问题
From section 5.8 of The OpenGL® ES Shading Language (v1.00, r17) [PDF] (emphasis mine):
The assignment operator stores the value of the rvalue-expression into the l-value and returns an r-value with the type and precision of the lvalue-expression. The lvalue-expression and rvalue-expression must have the same type. All desired type-conversions must be specified explicitly via a constructor.

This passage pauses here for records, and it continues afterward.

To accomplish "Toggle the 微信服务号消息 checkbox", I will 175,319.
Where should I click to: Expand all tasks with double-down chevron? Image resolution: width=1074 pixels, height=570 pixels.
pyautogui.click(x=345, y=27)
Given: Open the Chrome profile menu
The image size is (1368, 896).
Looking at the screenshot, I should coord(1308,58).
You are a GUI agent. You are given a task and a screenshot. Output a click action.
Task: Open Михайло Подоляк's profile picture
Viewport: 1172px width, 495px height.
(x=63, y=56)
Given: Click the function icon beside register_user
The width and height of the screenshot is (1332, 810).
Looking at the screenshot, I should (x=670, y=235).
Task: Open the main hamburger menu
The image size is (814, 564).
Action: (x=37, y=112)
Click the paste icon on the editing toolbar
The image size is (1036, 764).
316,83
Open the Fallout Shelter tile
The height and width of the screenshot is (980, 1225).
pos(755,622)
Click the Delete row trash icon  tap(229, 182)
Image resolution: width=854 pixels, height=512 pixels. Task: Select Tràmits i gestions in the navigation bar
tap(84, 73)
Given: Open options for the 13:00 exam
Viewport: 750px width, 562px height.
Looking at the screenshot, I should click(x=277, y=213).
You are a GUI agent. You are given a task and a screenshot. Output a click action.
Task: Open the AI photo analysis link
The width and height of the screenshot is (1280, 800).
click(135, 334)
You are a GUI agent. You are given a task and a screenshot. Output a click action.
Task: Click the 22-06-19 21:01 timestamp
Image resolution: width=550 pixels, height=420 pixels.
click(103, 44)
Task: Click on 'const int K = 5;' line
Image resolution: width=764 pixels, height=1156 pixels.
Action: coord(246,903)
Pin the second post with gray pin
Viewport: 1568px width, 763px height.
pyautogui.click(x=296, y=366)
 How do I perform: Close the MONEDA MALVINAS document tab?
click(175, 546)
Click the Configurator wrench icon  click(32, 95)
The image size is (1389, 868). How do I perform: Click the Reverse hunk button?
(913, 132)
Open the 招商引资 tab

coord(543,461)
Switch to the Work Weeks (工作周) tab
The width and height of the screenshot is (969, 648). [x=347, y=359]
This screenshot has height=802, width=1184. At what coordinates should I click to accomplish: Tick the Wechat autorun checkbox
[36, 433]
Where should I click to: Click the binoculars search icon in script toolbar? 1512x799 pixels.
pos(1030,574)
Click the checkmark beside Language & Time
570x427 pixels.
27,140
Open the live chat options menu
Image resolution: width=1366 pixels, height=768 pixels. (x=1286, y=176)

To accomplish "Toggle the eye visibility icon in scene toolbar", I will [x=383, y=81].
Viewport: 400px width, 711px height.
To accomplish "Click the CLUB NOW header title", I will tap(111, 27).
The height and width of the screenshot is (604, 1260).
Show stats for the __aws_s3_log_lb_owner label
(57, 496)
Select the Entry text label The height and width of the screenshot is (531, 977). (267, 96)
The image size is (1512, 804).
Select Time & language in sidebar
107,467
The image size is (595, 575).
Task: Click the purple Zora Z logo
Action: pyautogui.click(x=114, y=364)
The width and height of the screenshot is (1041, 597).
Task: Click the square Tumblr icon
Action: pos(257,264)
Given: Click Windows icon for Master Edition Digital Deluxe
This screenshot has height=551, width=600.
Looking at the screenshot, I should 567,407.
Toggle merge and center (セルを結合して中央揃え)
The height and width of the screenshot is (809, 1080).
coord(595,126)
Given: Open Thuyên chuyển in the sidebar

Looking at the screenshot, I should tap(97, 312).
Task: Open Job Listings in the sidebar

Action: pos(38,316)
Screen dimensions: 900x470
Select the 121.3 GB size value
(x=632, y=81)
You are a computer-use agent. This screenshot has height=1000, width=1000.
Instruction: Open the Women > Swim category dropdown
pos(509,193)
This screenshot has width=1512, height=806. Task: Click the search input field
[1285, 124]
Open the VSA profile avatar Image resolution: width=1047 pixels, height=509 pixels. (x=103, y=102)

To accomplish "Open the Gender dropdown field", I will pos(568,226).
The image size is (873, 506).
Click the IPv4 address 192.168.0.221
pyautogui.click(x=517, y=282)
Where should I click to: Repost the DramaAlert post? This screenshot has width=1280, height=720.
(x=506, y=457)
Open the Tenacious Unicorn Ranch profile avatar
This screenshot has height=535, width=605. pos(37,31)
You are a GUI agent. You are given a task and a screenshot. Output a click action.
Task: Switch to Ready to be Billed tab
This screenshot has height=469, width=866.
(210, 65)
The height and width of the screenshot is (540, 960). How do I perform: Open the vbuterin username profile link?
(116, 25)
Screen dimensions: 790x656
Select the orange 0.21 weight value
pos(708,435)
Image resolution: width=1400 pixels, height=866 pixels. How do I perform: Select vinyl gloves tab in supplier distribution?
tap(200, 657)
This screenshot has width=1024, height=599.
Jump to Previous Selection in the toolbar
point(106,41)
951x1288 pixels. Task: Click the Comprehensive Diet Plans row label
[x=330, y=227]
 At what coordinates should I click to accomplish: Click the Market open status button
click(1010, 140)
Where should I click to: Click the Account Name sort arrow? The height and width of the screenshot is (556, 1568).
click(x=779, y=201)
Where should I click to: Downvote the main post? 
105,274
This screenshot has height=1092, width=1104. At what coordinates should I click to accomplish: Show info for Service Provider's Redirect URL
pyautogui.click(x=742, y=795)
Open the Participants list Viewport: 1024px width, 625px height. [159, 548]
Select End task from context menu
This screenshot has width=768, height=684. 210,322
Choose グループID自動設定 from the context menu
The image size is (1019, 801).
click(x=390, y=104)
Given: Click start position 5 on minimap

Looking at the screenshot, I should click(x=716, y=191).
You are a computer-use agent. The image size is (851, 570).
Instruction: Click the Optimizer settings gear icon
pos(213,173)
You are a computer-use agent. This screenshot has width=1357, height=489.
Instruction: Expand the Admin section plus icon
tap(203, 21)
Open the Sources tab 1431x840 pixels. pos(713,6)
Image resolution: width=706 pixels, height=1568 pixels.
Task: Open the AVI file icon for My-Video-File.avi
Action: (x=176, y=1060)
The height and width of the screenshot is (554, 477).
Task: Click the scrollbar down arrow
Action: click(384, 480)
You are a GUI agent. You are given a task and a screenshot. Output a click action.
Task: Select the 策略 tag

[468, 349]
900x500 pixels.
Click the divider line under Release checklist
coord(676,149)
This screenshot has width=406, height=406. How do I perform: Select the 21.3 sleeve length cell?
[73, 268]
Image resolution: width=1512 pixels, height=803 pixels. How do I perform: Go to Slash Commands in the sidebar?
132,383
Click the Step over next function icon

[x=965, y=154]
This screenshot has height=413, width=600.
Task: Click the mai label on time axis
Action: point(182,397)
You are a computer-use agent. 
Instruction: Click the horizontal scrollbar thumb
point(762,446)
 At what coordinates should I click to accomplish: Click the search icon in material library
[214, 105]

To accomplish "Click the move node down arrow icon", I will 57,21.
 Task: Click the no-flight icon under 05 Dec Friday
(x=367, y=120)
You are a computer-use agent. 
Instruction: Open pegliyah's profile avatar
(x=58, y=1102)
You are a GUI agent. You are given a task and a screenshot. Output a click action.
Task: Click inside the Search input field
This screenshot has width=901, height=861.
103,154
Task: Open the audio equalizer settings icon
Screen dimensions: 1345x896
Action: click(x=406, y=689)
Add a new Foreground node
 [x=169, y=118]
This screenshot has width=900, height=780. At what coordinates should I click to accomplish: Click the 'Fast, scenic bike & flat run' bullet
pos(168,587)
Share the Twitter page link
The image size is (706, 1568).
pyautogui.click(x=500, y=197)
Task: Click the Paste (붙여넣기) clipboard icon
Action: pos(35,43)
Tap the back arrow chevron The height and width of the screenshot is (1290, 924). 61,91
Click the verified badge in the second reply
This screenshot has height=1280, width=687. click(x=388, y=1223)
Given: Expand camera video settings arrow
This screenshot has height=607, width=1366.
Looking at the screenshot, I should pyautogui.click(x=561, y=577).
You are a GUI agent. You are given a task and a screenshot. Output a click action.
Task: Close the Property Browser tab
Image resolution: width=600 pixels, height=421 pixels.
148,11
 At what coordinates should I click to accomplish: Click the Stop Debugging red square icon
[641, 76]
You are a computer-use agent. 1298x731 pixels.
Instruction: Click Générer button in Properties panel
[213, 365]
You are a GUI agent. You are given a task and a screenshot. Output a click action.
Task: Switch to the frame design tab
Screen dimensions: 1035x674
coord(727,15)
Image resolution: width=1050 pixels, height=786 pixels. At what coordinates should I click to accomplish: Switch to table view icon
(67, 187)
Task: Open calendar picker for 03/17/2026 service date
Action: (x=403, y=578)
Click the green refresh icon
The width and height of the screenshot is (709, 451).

So it sounds like doing something like this would not be legal:
vec3 my_vec3 = vec3(1, 2, 3);
vec4 my_vec4 = my_vec3;
And to make it legal the second line would have to be something like:
vec4 my_vec4 = vec4(my_vec3, 1); // add 4th component
I assumed that glVertexAttribPointer had similar requirements. That is, if you were assigning to a vec4
that the size
parameter would have to be equal to 4.
Then I came across the GLES20TriangleRenderer sample for Android. Some relevant snippets:
attribute vec4 aPosition;
maPositionHandle = GLES20.glGetAttribLocation(mProgram, "aPosition");
GLES20.glVertexAttribPointer(maPositionHandle, 3, GLES20.GL_FLOAT, false,
TRIANGLE_VERTICES_DATA_STRIDE_BYTES, mTriangleVertices);
So aPosition
is a vec4
, but the call to glVertexAttribPointer
that's used to set it has a size
of 3. Is this code correct, is GLES20TriangleRenderer
relying on unspecified behavior, or is there something else I'm missing?
回答1:
The size of the attribute data passed to the shader does not have to match the size of the attribute in that shader. You can pass 2 values (from glVertexAttribPointer
) to an attribute defined as a vec4
; the leftover two values are zero, except for the W component which is 1. And similarly, you can pass 4 values to a vec2
attribute; the extra values are discarded.
So you can mix and match vertex attributes with uploaded values all you want.